__Exercices__:
- 1) Résumez en deux phrases le texte sur la proposition de loi du Sénat.
- 2) Recopiez à l'identique le passage du texte sur la proposition de loi du Sénat, en commençant par "C'est à dire" et en poursuivant jusqu'à "que pour ça.".

Sur la Loi Scélérate des Républicains au Sénat du 19 Mars 2024

   [CW: Transphobie, fascisme]


    
Ce 4 Avril, j'ai enfin pu mettre les yeux sur le premier proposition de loi venant du rapport de la commission LR au Sénat, incongrument nommé "La Transidentification des Mineurs". Rien que sur le compte rendu de cette commission j'aurais énormément de choses à en dire, mais mon état actuel ne m'a pas permis de finir mon travail sur ce sujet. Mais, en gros, cette PPL n'est absolument pas étonnante. Ni les acteurs·ices la présentant. Et pour ça, il faut avoir en tête l'équilibre des pouvoirs en jeu.

    C'est à dire que nous avons affaire à un parti de droite conservatrice n'étant pas capable d'amener à lui les votes autres qu’institutionnels (en gros celui des gros électeurs·ices), et qui n'a réellement de pouvoir que dans la chambre représentative du Sénat. De plus, on a un gouvernement avec une très faible légitimité; qui se retrouve avec une Assemblée Nationale n'étant pas sous sa coupole et nécessitant couramment de faire des alliances avec LR. Enfin, pour expliquer cette absurdité qu'est le Sénat proposant des lois (ce qui n'est pas sa fonction), ledit gouvernement a permis cela lorsqu'il a fallu trouver des personnes pour soutenir la loi immigration de Darmanin. En bref, cette situation est une pure cassure du système démocratique français, et pour celles·eux qui y croient un tant soit peu ça devrait les inquiéter rien que pour ça.

__Données disponibles__:
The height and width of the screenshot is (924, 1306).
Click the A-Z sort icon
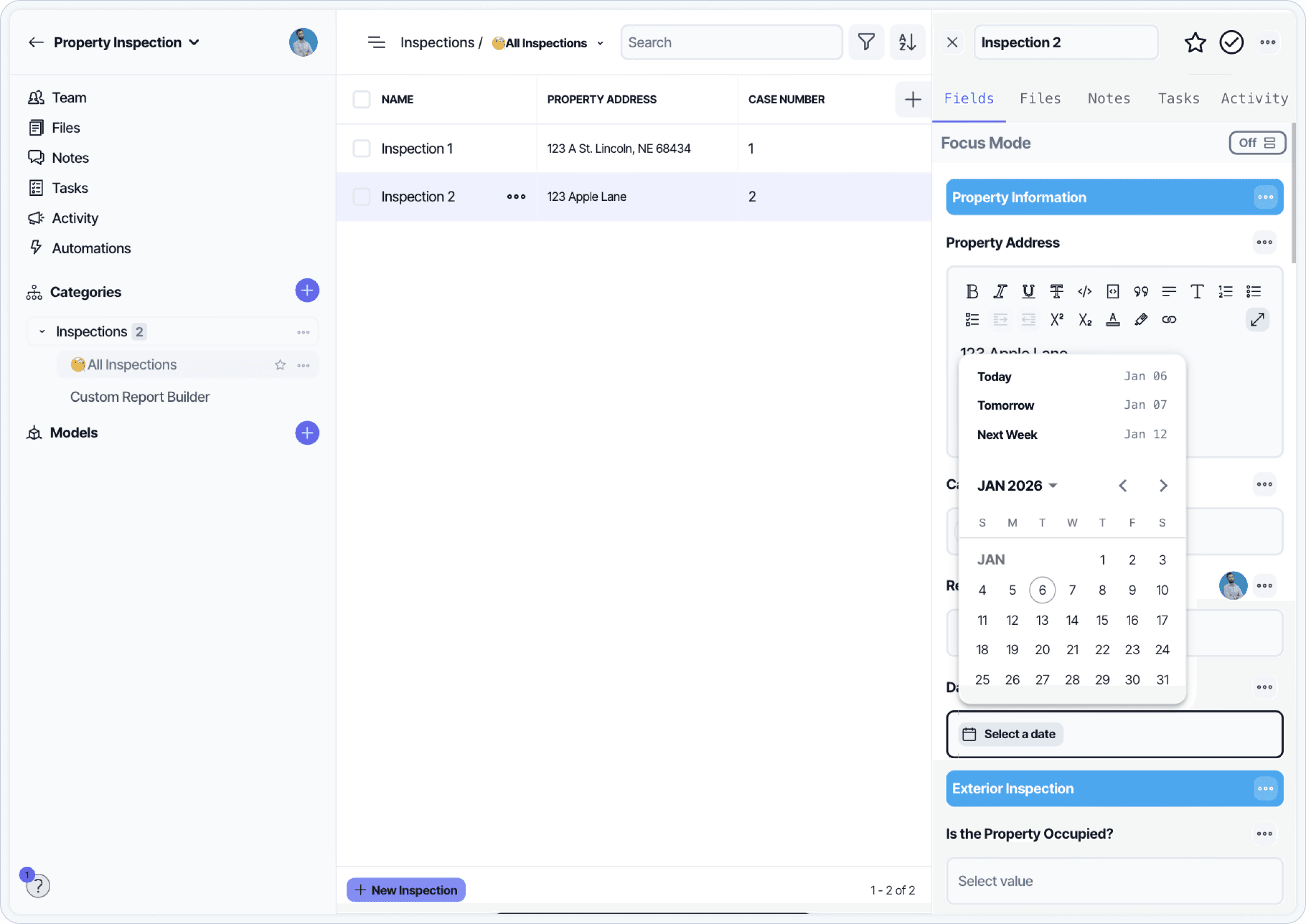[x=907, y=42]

__Liste des réponses__:
- 1) Le 4 avril, le texte découvre la première proposition de loi issue du rapport de la commission LR au Sénat intitulé « La Transidentification des Mineurs », et juge que ni cette PPL ni ceux qui la présentent ne sont étonnants au vu de l'équilibre des pouvoirs. Il décrit un parti de droite conservatrice puissant seulement au Sénat, un gouvernement peu légitime qui doit s'allier avec LR à l'Assemblée nationale et qui a laissé le Sénat proposer des lois pour faire soutenir la loi immigration de Darmanin, ce qu'il qualifie de cassure du système démocratique français.

- 2)
C'est à dire que nous avons affaire à un parti de droite conservatrice n'étant pas capable d'amener à lui les votes autres qu’institutionnels (en gros celui des gros électeurs·ices), et qui n'a réellement de pouvoir que dans la chambre représentative du Sénat. De plus, on a un gouvernement avec une très faible légitimité; qui se retrouve avec une Assemblée Nationale n'étant pas sous sa coupole et nécessitant couramment de faire des alliances avec LR. Enfin, pour expliquer cette absurdité qu'est le Sénat proposant des lois (ce qui n'est pas sa fonction), ledit gouvernement a permis cela lorsqu'il a fallu trouver des personnes pour soutenir la loi immigration de Darmanin. En bref, cette situation est une pure cassure du système démocratique français, et pour celles·eux qui y croient un tant soit peu ça devrait les inquiéter rien que pour ça.